This modules in this section of the tutorial show ways to "look backward" to find older articles that serve as a foundation for our starting article.

Finding Older Article Using Online Tools

You do not always need the full text of scholarly articles to look "backward" to find older, related articles in the starting article's References or Works Cited section. There are databases that are designed to help us look backward. One of these databases is Web of Science - a very useful tool! Let's get to work with our starting article.

The image below is of the full record for our starting article in the Web of Science database. Note that off to the right side of the full record, there is a link called Cited References. That link will provide the list of items in the References or Works Cited section of the starting article.

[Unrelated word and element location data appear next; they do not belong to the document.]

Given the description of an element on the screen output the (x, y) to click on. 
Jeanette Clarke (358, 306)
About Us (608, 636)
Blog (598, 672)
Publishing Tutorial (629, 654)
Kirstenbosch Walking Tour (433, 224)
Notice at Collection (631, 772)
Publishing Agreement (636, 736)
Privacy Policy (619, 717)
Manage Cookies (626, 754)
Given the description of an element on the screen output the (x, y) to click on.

Web of Science cited references

When you click the Cited References link, a new page opens that lets us look "backward" at all the items from the starting article's References or Works Cited section. We can look through the list for other articles that might be of use to us.

Web of Science cited references list

Item 13 in the Cited Reference list is the older article about expressions of online identity that we identified earlier.

web of science older article

Other Databases with Cited Reference Options

Not every database has the feature to let you look backward at Cited References. In addition to the Web of Science, here are a few more databases (not a comprehensive list) that have this feature.

  • In PsycInfo (psychology database), look for the References link in each record.

Psycinfo cited references link

  • In SciFinder Scholar (chemistry database), look for the Get Cited link from the Get Related Citations drop-down menu.

Scifinder Scholar cited references

YOUR Turn

  1. Look up your starting article in the Web of Science database (use link above).
  2. If you find the article (might not always happen), open the full version of the record by clicking on the title
    Click the Cited References link to look at the items from your starting article's References or Cited Works section.
  3. Do you find any articles in that list that look relevant to your topic?